Brassica rapa is a plant species growing in various widely cultivated forms including the turnip (a root vegetable); napa cabbage, bomdong, bok choy, and rapini.

Brassica rapa subsp. oleifera is an oilseed which has many common names, including rape, field mustard, bird's rape, and keblock. The term rapeseed oil is a general term for oil from Brassica species. Food grade oil made from the seed is also called canola oil, while non-food oil is called colza oil. Canola oil is sourced three species of Brassica plants: Brassica rapa and Brassica napus are commonly grown in Canada, while Brassica juncea (brown mustard) is a minor crop for oil production.

History

The origin of B. rapa, both geographically and any surviving wild relatives, has been difficult to identify because it has been developed by humans into many types of vegetables, is now found in most parts of the world, and has returned to the wild many times as a feral plant. A study of genetic sequences from over 400 domesticated and feral B. rapa individuals, along with environmental modelling, has provided more information about the complex history. These indicate that the ancestral B. rapa probably originated 4000 to 6000 years ago in the Hindu Kush area of Central Asia, and had three sets of chromosomes. This provided the genetic potential for a diversity of form, flavour and growth requirements. Domestication has produced modern vegetables and oil-seed crops, all with two sets of chromosomes.

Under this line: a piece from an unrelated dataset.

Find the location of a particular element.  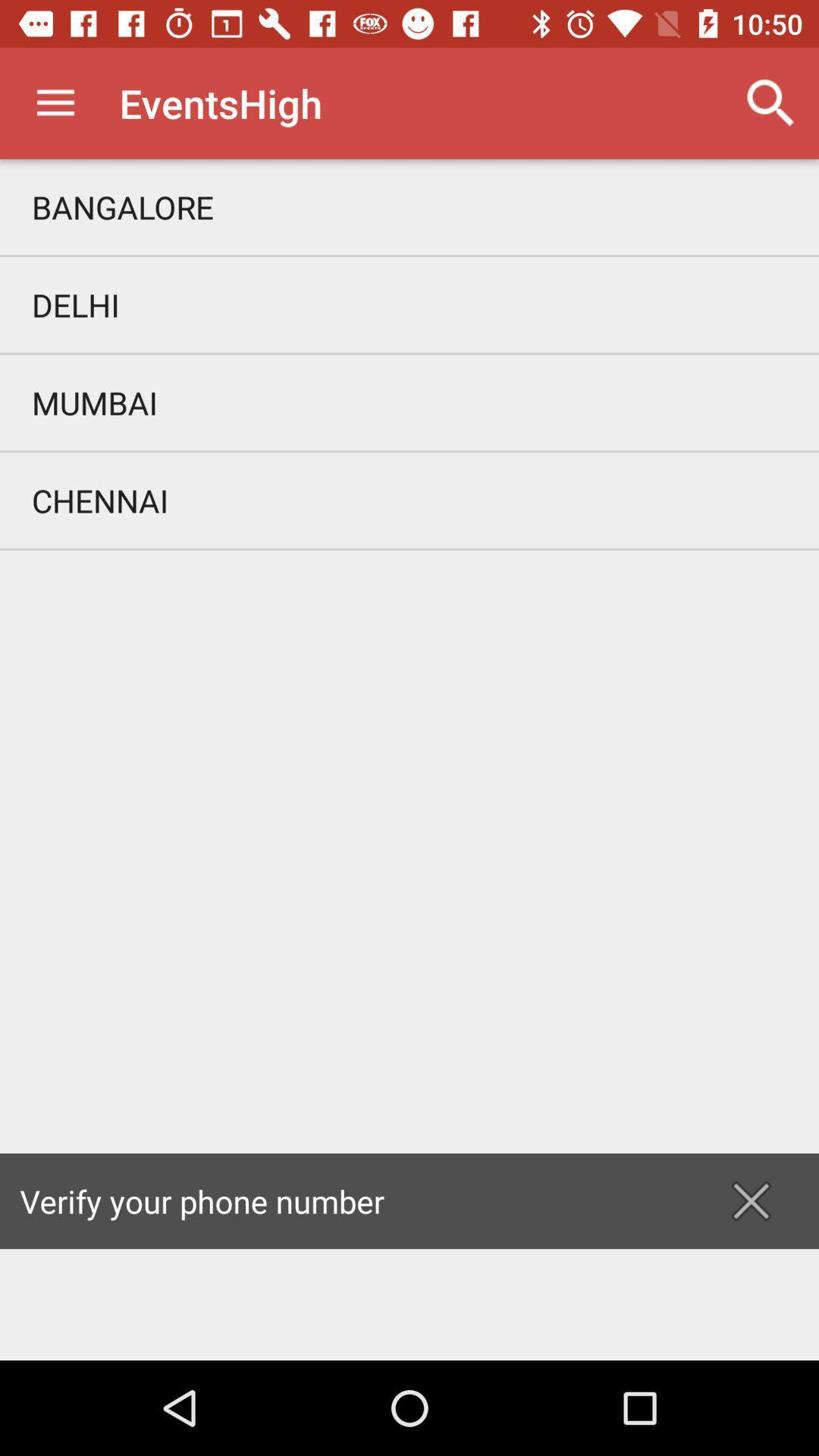

the icon next to the eventshigh item is located at coordinates (771, 102).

Oilseed subspecies (oleifera) of Brassica rapa may have been domesticated several times from the Mediterranean to India, starting as early as 2000 BC. Edible turnips were possibly first cultivated in northern Europe, and were an important food in ancient Rome. The turnip then spread east to China, and reached Japan by 700 AD. There are descriptions of B. rapa vegetables in Indian and Chinese documents from around 1000 BC.

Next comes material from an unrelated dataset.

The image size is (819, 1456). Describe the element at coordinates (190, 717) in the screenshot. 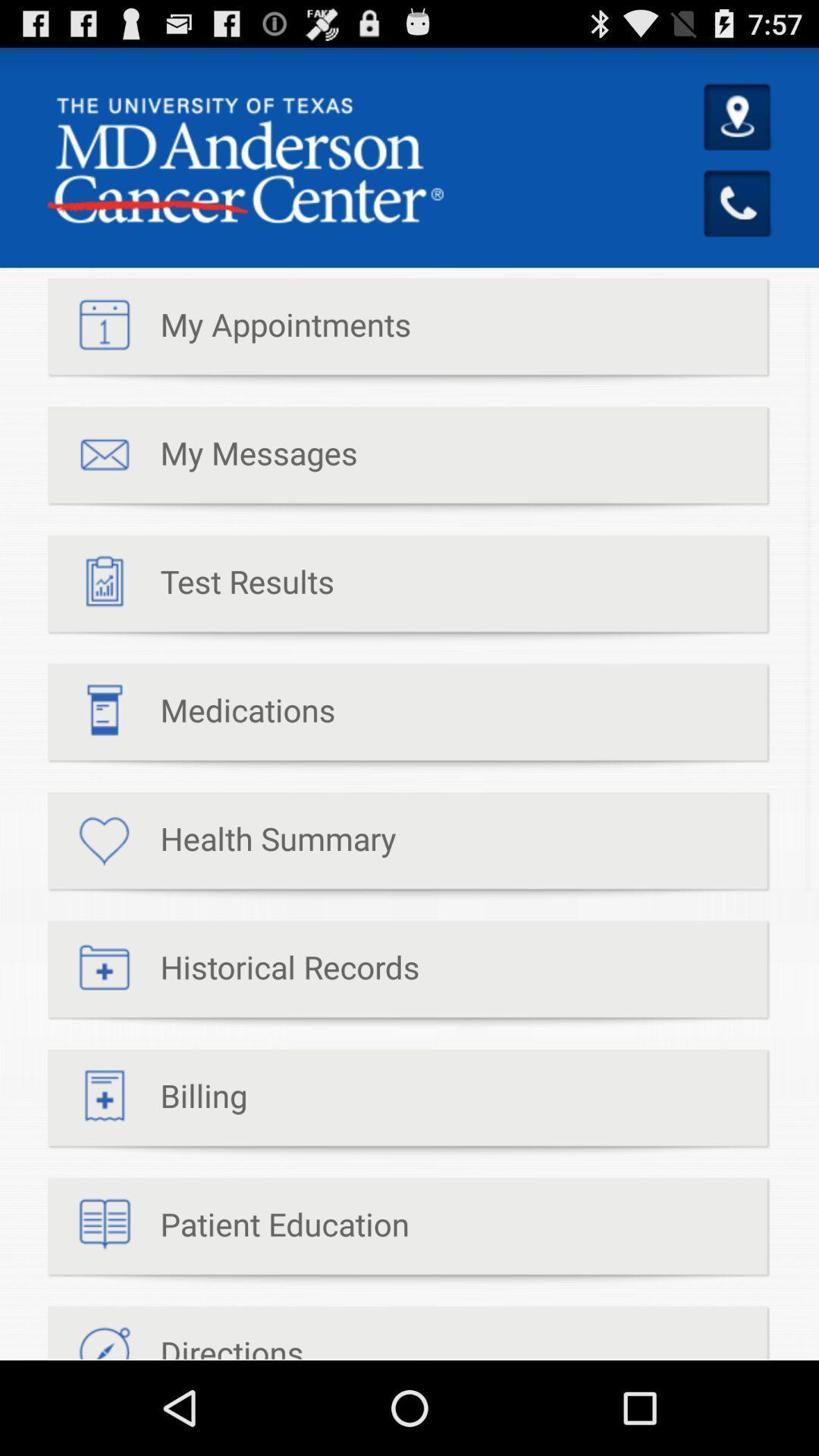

In the 18th century, the turnip and the oilseed-producing variants were seen as being different species by Carl Linnaeus who named them B. rapa and B. campestris. Twentieth-century taxonomists found that the plants were cross fertile and thus belonged to the same species. Since the turnip had been named first by Linnaeus, the name Brassica rapa was adopted.

Uses
Many butterflies, including the small white, feed from and pollinate the B. rapa flowers.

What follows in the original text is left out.